I don't want someone buying levels of service in batches to be stuck with 5 or 10 separate annual bills every year - they know the service is annual but they are getting a bill more than once a year - it could result in non-payment. Does anything solve this?
This kind of pricing is called per-seat pricing. Some companies that use it are Gitlab, and ClickUp. You can see how this works on https://docs.clickup.com/en/articles/2280598-billing-faq .
Basically, you have a regular billing cycle. When you add one more seat, you issue a one time payment for that seat, for the remaining time in the current already on-going billing cycle (eg. if the bill is created on the 1st of each month, and somebody adds a new paid seat on 10th, you will issue a one-time bill for the 20/21 days, depending on the current month). Then from the next billing cycle, you just count the total used seats as usual. When downgrading, usually it's a situation of "tough luck, that seat was already bought for this month, we'll adjust starting from the next".
Thanks that actually gives me a path forward - pro-rate on the up-ratch, and tough luck on the down-ratchet. I can work with that LOL.
Isn't this just an upgrade to a more expensive subscription, with the already paid pro-rated amount subtracted? I think a lot of payment providers support this, right? Or am I understanding you incorrectly?
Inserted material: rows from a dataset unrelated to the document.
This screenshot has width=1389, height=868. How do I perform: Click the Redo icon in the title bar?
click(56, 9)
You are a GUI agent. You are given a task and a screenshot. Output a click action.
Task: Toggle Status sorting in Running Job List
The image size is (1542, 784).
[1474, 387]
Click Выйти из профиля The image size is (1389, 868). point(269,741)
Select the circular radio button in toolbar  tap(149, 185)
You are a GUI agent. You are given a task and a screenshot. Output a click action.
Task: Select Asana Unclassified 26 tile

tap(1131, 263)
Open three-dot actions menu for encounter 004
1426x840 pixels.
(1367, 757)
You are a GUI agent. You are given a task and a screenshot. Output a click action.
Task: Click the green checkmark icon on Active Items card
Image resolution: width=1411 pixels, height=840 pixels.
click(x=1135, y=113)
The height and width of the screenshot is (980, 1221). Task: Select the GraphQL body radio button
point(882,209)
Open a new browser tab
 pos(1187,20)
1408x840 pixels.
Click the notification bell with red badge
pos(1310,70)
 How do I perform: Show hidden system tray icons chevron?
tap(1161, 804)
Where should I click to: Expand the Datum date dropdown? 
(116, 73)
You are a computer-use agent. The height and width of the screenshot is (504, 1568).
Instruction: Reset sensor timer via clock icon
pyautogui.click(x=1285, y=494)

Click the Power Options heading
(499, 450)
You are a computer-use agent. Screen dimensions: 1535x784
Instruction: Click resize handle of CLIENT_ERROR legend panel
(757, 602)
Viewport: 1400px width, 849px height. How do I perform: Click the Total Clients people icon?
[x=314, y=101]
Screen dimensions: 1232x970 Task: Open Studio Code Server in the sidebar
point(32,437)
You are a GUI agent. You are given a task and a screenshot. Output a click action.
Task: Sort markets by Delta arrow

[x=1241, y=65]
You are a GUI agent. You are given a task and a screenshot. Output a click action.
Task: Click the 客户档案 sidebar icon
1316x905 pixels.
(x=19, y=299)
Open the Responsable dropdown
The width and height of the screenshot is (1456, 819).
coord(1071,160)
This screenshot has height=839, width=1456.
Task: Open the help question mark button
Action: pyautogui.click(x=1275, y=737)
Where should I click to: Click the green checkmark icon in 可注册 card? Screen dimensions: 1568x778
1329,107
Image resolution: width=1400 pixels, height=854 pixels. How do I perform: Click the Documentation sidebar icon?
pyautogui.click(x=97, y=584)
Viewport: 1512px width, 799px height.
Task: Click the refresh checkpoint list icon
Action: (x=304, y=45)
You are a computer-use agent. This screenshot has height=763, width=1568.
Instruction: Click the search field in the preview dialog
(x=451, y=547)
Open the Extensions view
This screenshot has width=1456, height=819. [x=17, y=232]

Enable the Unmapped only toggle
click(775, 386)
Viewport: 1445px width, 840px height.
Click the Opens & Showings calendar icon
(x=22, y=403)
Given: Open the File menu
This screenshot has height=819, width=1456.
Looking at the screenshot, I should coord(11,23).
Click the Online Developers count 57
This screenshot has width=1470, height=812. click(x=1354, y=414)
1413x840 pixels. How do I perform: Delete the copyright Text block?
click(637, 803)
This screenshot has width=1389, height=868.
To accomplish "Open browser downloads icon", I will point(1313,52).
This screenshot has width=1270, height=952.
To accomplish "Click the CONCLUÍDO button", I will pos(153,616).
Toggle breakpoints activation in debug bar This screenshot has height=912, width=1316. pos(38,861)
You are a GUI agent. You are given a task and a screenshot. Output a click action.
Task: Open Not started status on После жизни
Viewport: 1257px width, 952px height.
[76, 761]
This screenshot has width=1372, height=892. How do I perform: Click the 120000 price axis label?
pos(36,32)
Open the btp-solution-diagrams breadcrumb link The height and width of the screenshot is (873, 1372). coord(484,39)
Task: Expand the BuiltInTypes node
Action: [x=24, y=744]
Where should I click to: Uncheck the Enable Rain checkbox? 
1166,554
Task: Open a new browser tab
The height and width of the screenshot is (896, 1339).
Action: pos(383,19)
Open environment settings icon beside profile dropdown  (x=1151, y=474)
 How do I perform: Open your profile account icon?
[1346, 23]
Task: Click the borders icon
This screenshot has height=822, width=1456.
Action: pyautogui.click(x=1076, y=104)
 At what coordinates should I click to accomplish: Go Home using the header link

think about it like you went to godaddy and bought a domain for a year and then two months later you bought another one for a year but it was important to you that you dont get billed twice next year because its a hassle so godaddy says "how about you pay for domain #2 for a year and also optionally for 2 more months of the first domain so that their expiration dates are now in synch"
Now I understand. So basically you want to allow variable length subscriptions, so the user (or you) can decide to let them end at the same date.
That's basically it - keep trying to add a bit to the end dates of earlier buys so that they synch with the newest purchase so that in the following year there will only be one billing action. purchase 1 is $12 - 1$/month, purchase 2 is the same thing but it happens 2 months later - buyer can pay another $12 or pay $14 (purchase 2 + (2/12 of purchase 1)) and next year the bill to renew both now falls on the renewal day of purchase 2 only.
I see vladcalin grasped the situation better. It's the same product, but per seat. Yeah, that is how Harvest does it as well. Works great. Good luck implementing it!
I don't think I've got much expertise to answer this question @unemployability :(
But marking you @csallen on this thread in case you know someone who might be able to answer this doubt!